Rook placements and coadjoint orbits for maximal unipotent subgroups of finite symplectic groups

TL;DR

This paper explores the structure of irreducible characters of maximal unipotent subgroups in finite symplectic groups using coadjoint orbits and rook placements, providing explicit formulas and a Mackey-style decomposition.

Contribution

It introduces a semi-direct decomposition for irreducible characters associated with coadjoint orbits via rook placements, extending the orbit method in this context.

Findings

Constructed a semi-direct decomposition for irreducible characters.

Provided an explicit formula for characters of maximal orbit dimension.
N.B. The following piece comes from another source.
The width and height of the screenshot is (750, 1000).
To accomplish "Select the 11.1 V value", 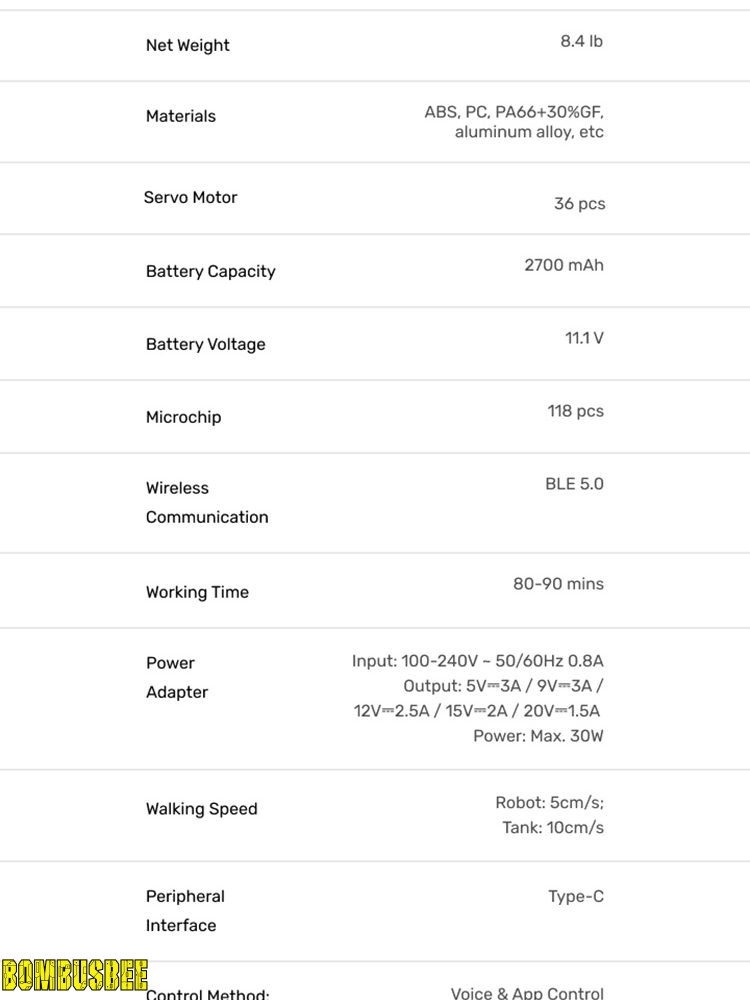I will point(584,338).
Unified description of orbits and characters via orthogonal rook placements.

Abstract

Let $U$ be a maximal unipotent subgroup in a symplectic group over a finite field of sufficiently large characteristic $p$. According to the Kirillov's orbit method, the coadjoint orbits of the group $U$ play the key role in the description of irreducible complex characters of $U$. Almost all important classes of orbits and characters studied to the moment can be uniformly described as the orbits and characters associated with so-called orthogonal rook placements. In the paper, we construct a semi-direct decomposition for the corresponding irreducible characters in the spirit of the Mackey little group method. As a corollary, we present an explicit formula for the character corresponding to an orbit of maximal possible dimension.